What's the best way to apply something like scipy.misc.logsumexp
to a sparse matrix (for instance a scipy.sparse.csr_matrix
), specifying one axis?
The point is to leave the zeros out from the computation.
UPDATE
It is better to specify that I'm looking for something that performs the log-sum-exp trick, doing a simply succession of exp elem-wise, summing the rows and doing a log elem-wise is trivial in scipy.sparse
. Less trivial is computing in a clean way the max along rows and subtracting it as each element in the a sparse matrix row is subtracted the corresponding max vector elem (retaining a sparse matrix in the end).

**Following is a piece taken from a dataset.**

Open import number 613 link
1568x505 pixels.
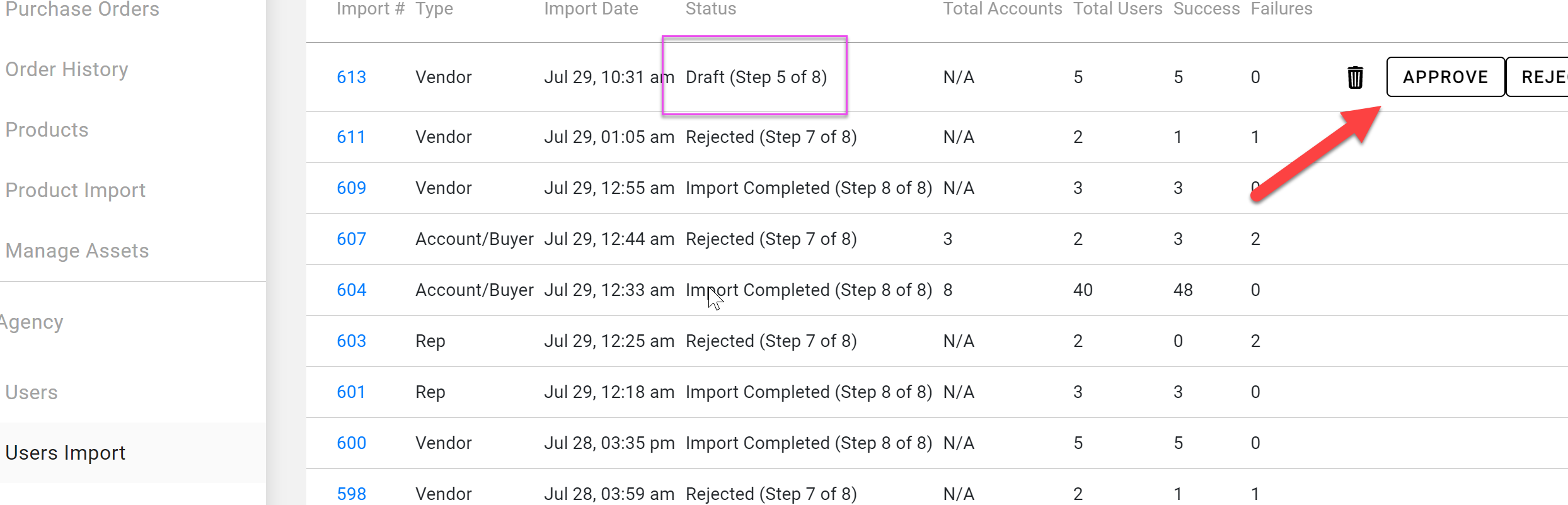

The non-zero entries of a CSR matrix X
are obtained by
X[i].data
and (a permutation of) the values of the actual row would be obtained by appending X.shape[1] - len(X[i].data)
zeros to that.
logsumexp(a) = max(a) + log(∑ exp[a - max(a)])
for a vector a
. Let's set b = X[i].data
and k = X.shape[1] - len(X[i].data)
and denote our earlier permuted row of X
as
(b, 0ₖ)
using 0ₖ to denote a zero vector of length k
and (⋅, ⋅) for concatenation. Then
logsumexp((b, 0ₖ))
= max((b, 0ₖ)) + log(∑ exp[(b, 0ₖ) - max((b, 0ₖ))])
= max(max(b), 0) + log(∑ exp[(b, 0ₖ) - max(max(b), 0)])

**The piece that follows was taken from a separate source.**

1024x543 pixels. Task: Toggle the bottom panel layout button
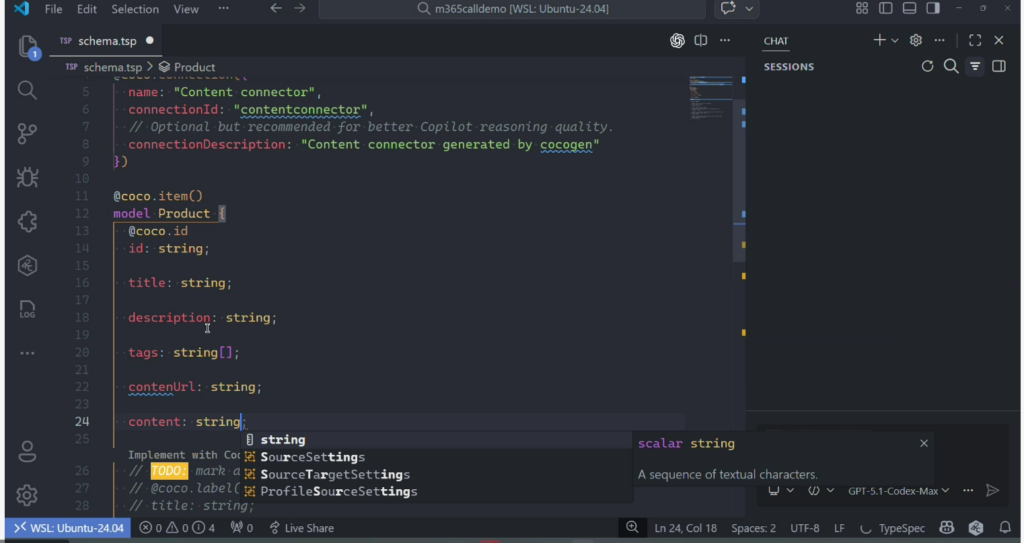pyautogui.click(x=909, y=9)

= max(max(b), 0) + log(∑ exp[b - max(max(b), 0)] + ∑ exp[0ₖ - max(max(b), 0)])
= max(max(b), 0) + log(∑ exp[b - max(max(b), 0)] + k × exp[-max(max(b), 0)])
So we get the algorithm
def logsumexp_csr_row(x):
data = x.data
mx = max(np.max(data), 0)
tmp = data - mx
r = np.exp(tmp, out=tmp).sum()
k = X.shape[1] - len(data)
return mx + np.log(r + k * np.exp(-mx))
for a CSR row vector. Extending this algorithm to the full matrix is easily done by a list comprehension, although a more efficient form would loop over the rows using the indptr
:
def logsumexp_csr_rows(X):
result = np.empty(X.shape[0])
for i in range(X.shape[0]):
data = X.data[X.indptr[i]:X.indptr[i+1]]
# fill in from logsumexp_csr_row
result[i] = mx + np.log(r + k * np.exp(-mx))
return result
A column-wise version is much trickier; it's probably easiest to transpose the matrix and convert back to CSR.
UPDATE Ok, I misunderstood the question: the OP is not interested in handling the zeros at all, so the above derivation is useless and the algorithm should be
def logsumexp_row_nonzeros(X):
result = np.empty(X.shape[0])
for i in range(X.shape[0]):
result[i] = logsumexp(X.data[X.indptr[i]:X.indptr[i+1]])
return result
This is just filling in the general scheme of row-wise operations on a CSR matrix. For column-wise, transpose, convert back to CSR and apply the above.